Start of Block

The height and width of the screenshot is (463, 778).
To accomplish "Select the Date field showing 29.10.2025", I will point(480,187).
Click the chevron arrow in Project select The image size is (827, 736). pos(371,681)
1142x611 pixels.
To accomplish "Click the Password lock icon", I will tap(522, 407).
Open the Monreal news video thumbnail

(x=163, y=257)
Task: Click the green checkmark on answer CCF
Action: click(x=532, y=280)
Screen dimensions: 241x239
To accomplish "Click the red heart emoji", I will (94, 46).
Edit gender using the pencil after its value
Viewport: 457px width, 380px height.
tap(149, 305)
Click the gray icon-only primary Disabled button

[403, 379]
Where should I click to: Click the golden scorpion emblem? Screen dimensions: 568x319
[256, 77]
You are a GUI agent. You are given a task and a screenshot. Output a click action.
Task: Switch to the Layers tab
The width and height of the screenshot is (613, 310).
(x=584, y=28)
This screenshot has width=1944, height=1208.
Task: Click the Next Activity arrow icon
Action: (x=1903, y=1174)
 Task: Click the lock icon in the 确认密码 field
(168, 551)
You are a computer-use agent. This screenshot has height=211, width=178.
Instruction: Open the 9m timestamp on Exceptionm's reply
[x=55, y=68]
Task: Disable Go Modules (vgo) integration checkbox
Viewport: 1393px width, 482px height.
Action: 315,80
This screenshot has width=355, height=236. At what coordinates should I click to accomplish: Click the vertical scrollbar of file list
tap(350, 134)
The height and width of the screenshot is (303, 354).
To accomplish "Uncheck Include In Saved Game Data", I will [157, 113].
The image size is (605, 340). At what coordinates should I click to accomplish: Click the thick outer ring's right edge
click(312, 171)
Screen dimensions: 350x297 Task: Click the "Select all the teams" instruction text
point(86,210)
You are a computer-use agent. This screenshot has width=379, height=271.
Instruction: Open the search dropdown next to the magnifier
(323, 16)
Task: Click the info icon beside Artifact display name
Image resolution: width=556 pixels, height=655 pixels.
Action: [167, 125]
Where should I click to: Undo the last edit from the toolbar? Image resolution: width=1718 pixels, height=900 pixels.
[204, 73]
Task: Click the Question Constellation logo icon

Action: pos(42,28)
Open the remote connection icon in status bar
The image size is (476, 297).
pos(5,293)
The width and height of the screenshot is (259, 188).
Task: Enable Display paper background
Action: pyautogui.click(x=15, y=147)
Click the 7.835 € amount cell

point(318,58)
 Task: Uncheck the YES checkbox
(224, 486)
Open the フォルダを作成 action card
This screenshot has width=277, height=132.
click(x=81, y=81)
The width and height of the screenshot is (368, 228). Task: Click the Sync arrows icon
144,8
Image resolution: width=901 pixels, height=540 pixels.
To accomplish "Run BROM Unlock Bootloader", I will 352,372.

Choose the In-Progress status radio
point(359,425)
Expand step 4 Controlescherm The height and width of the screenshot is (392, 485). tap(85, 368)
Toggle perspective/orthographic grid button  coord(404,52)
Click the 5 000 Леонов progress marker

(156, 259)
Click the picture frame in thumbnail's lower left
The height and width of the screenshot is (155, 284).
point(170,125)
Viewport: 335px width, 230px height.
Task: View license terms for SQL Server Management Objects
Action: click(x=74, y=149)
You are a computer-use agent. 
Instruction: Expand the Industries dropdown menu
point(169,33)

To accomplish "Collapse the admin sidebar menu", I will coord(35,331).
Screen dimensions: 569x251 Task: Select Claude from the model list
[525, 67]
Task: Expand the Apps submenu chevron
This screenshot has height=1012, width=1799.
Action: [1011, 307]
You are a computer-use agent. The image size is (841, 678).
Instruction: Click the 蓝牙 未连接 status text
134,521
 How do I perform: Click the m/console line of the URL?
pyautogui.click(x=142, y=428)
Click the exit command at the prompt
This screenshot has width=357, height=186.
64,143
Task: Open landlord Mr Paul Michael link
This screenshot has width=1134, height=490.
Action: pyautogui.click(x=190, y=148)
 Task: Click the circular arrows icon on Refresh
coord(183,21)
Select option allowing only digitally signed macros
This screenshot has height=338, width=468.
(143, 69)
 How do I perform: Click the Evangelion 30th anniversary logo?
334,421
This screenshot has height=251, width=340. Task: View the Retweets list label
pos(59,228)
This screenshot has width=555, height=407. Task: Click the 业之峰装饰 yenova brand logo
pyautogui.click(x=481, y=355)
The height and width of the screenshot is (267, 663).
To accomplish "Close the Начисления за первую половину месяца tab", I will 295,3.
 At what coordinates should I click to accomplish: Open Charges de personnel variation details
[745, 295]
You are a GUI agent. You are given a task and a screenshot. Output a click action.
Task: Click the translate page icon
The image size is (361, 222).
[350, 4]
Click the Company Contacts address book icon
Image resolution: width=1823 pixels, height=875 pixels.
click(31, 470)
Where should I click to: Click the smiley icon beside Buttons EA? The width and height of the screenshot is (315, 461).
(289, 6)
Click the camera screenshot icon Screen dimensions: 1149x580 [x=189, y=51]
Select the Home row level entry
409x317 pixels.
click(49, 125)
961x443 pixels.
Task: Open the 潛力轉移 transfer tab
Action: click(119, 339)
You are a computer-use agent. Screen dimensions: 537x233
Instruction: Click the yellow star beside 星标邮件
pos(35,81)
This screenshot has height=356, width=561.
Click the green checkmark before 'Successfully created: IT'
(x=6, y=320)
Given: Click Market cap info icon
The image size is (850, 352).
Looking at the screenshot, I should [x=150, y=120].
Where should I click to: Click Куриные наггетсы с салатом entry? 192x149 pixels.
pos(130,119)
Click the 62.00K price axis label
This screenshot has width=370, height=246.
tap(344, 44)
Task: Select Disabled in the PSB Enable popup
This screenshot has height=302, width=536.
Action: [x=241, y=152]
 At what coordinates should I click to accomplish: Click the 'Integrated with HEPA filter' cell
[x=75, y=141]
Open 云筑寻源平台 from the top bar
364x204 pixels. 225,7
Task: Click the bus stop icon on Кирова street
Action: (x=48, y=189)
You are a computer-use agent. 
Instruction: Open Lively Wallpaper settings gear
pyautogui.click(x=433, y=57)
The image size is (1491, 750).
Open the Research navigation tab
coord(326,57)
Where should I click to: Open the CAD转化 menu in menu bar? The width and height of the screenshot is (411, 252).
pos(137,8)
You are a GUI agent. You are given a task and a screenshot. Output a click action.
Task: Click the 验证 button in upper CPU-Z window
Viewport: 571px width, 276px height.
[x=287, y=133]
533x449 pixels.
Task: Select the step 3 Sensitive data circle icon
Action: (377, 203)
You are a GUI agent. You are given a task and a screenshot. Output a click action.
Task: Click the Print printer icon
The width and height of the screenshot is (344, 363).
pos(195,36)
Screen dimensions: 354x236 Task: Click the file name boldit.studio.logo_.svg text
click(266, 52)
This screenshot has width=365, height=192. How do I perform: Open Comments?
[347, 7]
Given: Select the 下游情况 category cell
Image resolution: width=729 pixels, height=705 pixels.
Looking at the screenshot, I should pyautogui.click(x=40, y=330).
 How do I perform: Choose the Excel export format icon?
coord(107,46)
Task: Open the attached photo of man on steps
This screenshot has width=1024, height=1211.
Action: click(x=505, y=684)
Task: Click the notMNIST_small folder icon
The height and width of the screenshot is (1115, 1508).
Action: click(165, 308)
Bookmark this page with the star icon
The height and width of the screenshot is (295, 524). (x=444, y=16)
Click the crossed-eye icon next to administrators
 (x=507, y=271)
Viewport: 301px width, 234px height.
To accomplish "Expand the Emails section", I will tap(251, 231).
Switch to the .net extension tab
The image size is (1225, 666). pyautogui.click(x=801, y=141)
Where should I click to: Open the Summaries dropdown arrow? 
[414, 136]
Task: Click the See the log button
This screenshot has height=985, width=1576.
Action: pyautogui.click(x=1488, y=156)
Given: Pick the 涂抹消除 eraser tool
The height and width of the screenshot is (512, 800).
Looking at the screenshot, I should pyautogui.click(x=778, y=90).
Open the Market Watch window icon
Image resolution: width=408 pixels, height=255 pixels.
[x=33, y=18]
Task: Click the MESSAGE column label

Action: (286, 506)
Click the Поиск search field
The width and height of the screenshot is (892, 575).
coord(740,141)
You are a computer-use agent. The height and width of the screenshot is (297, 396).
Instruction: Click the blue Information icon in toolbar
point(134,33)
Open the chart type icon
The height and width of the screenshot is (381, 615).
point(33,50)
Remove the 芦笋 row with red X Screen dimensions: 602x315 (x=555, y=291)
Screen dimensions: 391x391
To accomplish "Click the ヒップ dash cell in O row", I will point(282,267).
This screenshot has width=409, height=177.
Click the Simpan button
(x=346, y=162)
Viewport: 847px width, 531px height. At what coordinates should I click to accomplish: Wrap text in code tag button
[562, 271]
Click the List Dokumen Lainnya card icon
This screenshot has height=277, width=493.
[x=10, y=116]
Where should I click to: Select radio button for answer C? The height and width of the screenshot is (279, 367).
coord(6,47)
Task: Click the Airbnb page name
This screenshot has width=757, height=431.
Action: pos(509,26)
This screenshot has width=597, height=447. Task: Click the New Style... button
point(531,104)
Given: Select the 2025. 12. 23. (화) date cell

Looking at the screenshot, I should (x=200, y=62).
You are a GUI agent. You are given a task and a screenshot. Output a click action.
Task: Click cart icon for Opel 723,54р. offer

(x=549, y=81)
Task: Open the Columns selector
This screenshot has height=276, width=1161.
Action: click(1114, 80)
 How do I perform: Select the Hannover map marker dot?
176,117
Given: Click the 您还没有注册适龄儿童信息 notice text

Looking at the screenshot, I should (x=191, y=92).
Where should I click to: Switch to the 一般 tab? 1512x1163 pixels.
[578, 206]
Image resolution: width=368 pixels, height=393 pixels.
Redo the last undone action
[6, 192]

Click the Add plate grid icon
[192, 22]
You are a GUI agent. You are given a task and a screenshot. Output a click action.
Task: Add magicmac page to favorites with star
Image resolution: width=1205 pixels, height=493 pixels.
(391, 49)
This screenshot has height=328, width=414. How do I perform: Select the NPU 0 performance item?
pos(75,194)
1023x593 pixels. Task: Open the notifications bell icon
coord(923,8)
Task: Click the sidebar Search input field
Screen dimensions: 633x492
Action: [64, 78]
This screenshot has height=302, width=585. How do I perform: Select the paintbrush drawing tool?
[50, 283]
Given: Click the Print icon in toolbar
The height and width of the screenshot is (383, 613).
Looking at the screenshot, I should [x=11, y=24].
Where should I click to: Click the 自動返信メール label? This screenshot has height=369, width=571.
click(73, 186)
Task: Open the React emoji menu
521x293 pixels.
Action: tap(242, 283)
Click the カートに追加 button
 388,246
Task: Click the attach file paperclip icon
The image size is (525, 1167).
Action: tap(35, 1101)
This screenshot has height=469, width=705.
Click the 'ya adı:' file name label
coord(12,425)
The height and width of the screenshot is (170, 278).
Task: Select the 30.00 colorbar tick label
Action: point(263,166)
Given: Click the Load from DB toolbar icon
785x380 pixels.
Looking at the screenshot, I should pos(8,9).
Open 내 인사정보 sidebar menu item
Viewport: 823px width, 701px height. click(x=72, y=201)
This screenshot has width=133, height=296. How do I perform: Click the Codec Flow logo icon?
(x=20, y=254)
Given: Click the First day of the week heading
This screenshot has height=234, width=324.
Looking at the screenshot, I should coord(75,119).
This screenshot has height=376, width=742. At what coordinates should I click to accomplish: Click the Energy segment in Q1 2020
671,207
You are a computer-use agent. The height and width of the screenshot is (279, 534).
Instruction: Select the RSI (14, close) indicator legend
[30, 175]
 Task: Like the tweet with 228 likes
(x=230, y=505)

End of Block

◆ DIRECTIONS
Of all the entries above, retype exactly the lines from the line with "You are a computer-use agent. The image" to the line with "Task: Open landlord Mr Paul Michael link", both included, and no others.

◆ YOUR RESPONSE
You are a computer-use agent. The image size is (841, 678).
Instruction: Click the 蓝牙 未连接 status text
134,521
 How do I perform: Click the m/console line of the URL?
pyautogui.click(x=142, y=428)
Click the exit command at the prompt
This screenshot has width=357, height=186.
64,143
Task: Open landlord Mr Paul Michael link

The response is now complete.